DIRECTIONS: From the line containing "The height and width of the screenshot is (853, 1820)." through the last line of the entries, set down every line exactly and add nothing.

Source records
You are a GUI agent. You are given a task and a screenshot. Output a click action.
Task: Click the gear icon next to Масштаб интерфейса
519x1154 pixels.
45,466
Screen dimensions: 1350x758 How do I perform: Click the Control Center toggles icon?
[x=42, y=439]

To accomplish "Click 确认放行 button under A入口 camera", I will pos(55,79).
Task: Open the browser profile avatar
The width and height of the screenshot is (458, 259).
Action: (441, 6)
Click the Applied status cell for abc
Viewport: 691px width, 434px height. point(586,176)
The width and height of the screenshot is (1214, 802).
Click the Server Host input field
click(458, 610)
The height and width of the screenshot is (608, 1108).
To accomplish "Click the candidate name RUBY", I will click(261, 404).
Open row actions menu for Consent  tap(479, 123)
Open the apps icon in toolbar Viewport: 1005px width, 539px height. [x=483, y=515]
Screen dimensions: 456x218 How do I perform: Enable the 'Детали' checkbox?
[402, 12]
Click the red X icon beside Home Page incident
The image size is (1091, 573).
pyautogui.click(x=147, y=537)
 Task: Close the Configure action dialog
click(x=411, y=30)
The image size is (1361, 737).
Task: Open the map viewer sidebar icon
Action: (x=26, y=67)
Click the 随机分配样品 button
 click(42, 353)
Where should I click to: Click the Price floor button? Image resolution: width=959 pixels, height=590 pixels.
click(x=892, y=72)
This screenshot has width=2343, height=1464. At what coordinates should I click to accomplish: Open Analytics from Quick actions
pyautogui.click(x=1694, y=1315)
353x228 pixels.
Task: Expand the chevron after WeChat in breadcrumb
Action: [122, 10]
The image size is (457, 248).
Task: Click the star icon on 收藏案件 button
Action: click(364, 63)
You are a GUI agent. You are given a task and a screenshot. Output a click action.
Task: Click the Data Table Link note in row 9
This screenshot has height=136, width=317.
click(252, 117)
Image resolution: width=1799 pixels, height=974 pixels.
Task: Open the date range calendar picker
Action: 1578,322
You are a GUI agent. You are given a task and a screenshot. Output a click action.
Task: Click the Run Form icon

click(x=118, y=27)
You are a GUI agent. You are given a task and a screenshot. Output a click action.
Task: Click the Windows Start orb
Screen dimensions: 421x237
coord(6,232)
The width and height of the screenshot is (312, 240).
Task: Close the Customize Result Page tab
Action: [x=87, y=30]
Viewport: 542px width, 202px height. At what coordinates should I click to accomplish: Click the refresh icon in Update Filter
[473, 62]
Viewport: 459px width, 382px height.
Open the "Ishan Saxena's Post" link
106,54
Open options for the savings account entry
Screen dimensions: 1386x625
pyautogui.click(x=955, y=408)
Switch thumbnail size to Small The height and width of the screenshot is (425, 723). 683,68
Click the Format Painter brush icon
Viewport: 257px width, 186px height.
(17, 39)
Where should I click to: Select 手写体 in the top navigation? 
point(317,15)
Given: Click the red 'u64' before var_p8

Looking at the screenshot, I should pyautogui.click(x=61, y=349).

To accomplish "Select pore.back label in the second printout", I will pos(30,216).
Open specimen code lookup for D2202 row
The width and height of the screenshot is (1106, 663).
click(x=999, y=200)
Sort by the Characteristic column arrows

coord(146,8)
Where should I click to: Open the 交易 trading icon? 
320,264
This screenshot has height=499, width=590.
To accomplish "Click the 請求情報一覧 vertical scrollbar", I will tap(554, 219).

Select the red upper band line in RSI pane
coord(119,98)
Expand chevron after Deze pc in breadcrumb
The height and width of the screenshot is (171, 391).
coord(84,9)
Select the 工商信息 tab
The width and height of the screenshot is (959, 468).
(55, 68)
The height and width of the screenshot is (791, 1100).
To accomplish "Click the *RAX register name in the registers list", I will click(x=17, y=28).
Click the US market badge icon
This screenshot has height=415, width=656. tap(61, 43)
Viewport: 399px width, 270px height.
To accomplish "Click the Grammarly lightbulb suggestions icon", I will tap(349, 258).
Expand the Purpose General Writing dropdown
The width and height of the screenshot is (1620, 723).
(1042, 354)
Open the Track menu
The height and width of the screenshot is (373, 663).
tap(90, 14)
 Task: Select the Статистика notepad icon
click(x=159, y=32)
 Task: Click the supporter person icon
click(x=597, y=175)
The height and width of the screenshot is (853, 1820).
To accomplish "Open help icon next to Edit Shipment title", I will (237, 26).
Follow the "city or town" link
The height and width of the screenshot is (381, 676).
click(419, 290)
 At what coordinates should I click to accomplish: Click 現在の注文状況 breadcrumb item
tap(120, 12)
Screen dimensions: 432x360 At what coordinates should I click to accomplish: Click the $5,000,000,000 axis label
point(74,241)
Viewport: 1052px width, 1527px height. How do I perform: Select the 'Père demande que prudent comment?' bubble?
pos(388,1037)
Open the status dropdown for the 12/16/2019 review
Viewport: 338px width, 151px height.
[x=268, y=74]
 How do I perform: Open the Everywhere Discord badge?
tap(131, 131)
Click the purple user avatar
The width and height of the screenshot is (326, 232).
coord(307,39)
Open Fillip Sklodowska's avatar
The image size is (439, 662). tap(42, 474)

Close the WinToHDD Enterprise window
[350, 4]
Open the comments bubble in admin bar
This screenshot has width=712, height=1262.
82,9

ANSWER SPACE:
The height and width of the screenshot is (853, 1820).
To accomplish "Open help icon next to Edit Shipment title", I will (237, 26).
Follow the "city or town" link
The height and width of the screenshot is (381, 676).
click(419, 290)
 At what coordinates should I click to accomplish: Click 現在の注文状況 breadcrumb item
tap(120, 12)
Screen dimensions: 432x360 At what coordinates should I click to accomplish: Click the $5,000,000,000 axis label
point(74,241)
Viewport: 1052px width, 1527px height. How do I perform: Select the 'Père demande que prudent comment?' bubble?
pos(388,1037)
Open the status dropdown for the 12/16/2019 review
Viewport: 338px width, 151px height.
[x=268, y=74]
 How do I perform: Open the Everywhere Discord badge?
tap(131, 131)
Click the purple user avatar
The width and height of the screenshot is (326, 232).
coord(307,39)
Open Fillip Sklodowska's avatar
The image size is (439, 662). tap(42, 474)

Close the WinToHDD Enterprise window
[350, 4]
Open the comments bubble in admin bar
This screenshot has width=712, height=1262.
82,9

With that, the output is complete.